Although BDS activists paint the movement as a peaceful one that solely seeks to promote fundamental rights using economic pressures, this remains to be seen. BDS emerged during the Second Intifada, a violent resistance movement that predominantly involved wearing explosive-rigged suicide vests and detonating in crowded Israeli civilian areas including pizzerias and cafés.

Israeli civilians were murdered in terror attacks on an almost daily basis, and fearful for our safety, my own family immigrated to Canada. This is the same intifada that fuelled anti-Israel advocates on university campuses. In 2015, the “Stabbing Intifada” wave of violence was supported by the #SolidarityWaveBDS hashtag. Worryingly, Western student activists were using the same hashtags for the same cause.

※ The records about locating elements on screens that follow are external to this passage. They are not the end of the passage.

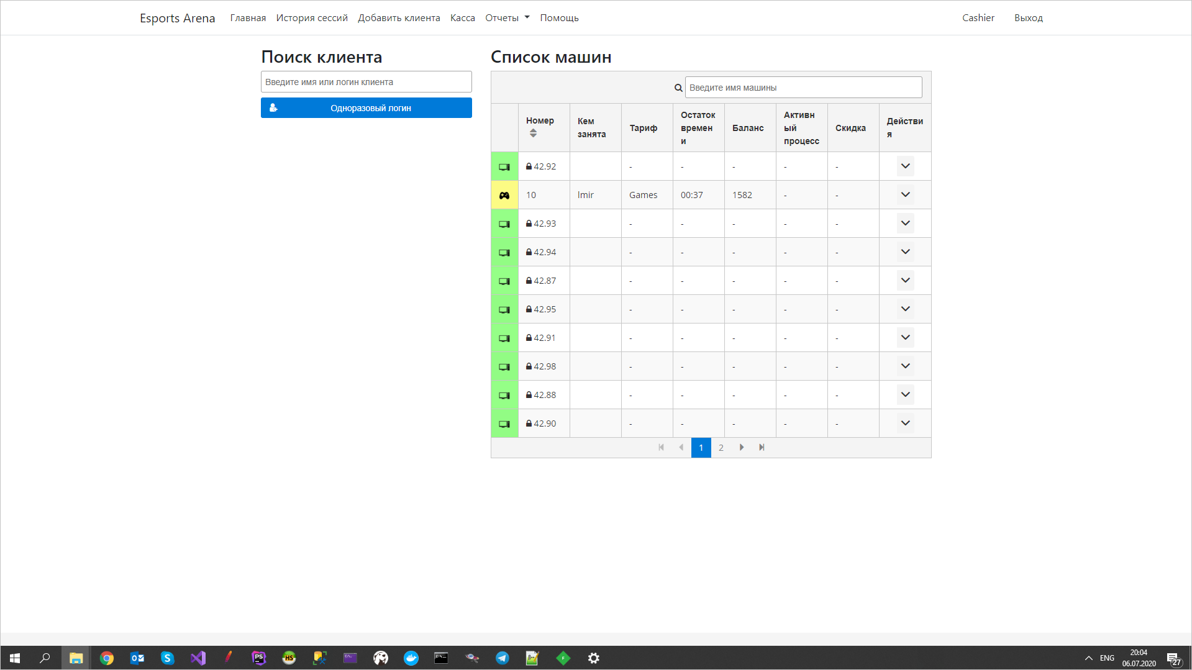The image size is (1192, 670).
Task: Open the Добавить клиента page
Action: [x=399, y=18]
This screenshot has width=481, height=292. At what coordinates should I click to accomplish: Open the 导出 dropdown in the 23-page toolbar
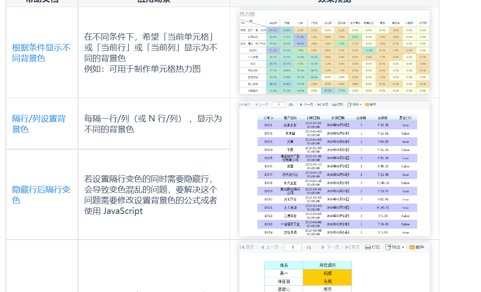(354, 105)
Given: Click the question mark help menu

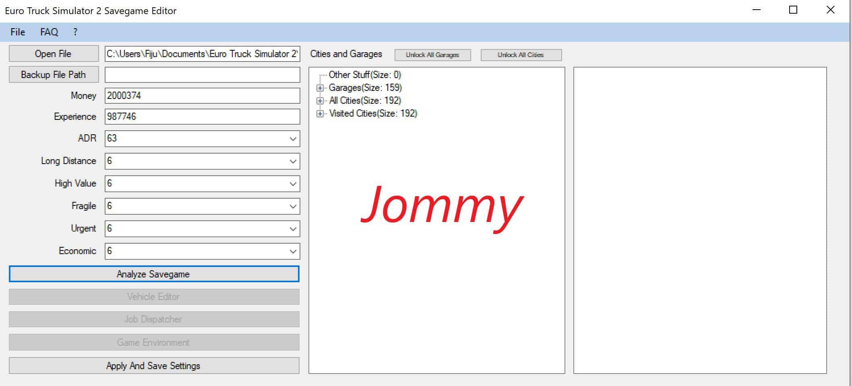Looking at the screenshot, I should (x=75, y=32).
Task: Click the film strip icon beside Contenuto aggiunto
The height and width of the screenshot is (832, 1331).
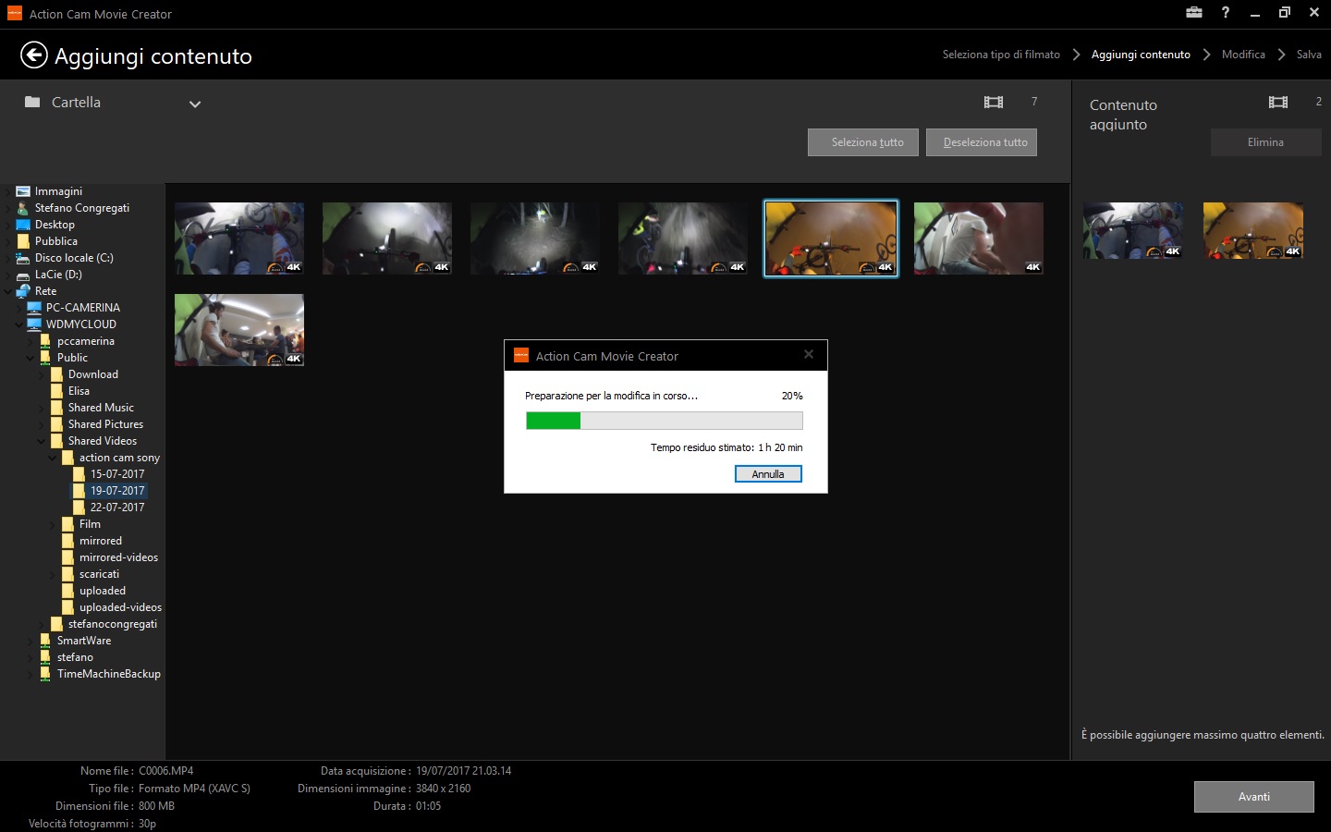Action: 1278,102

Omar Barghouti, the Palestinian founder and chief proponent of BDS, does not shy away from admitting the real ambition of BDS: the destruction of Israel. In 2009, Barghouti told the anti-Israel online publication The Electronic Intifada that “people fighting for refugee rights like I am… cannot reconcile the right of return for refugees with a two-state solution… a return for refugees would end Israel’s existence as a Jewish state.” That year, Barghouti also repeated this position to a group of students at the University of Ottawa.

Lashin and her fellow BDS advocates refer to themselves as proud anti-Zionists, but never antisemites. To most on this campus, antisemitism is untoward, justly put in the same category as racism, sexism, and hatred towards the LGBTQ2I+ community.

However, as outlined in the working definition of antisemitism of the International Holocaust Remembrance Alliance, a definition adopted by various governments and institutions around the world including Global Affairs Canada, this distinction is incorrect. As noted by the Centre for Israel and Jewish Affairs, this definition “reflects a consensus among scholars that a new type of antisemitism has emerged post-Holocaust, in the form of hatred of Jews presented under the guise of hostility toward Israel and/or Zionism.”

Ignoring the deeply entrenched antisemitism involved in anti-Zionist BDS, Lashin argues that free speech is not applied equally at U of T, and that the University of Toronto stifles pro-Palestinian advocacy. Yet just this month, the U of T Faculty of Law hosted well-known Palestinian law advocate and United Nations Special Rapporteur Michael Lynk to discuss the intersections of Palestinians, Indigenous people, and British common law. Moreover, the University of Toronto’s Graduate Students’ Union has spent thousands of student dollars on BDS activities.

The Israeli–Palestinian Conflict is a multilayered, complex issue with human beings on either side, and thus requires empathetic communication and space for difficult cross-dialogue. There is ample room at U of T for discussions on Israel and Palestine. But BDS, and other movements like it, are never helpful and only further the divisiveness on campus. They entrench opposing viewpoints and create division, are openly anti-peace, and are a poor use of student dollars and student union time.

Dean Lavi

Disclosure: Arik Portnov is a contributing producer for the Bazaar podcast by The Varsity.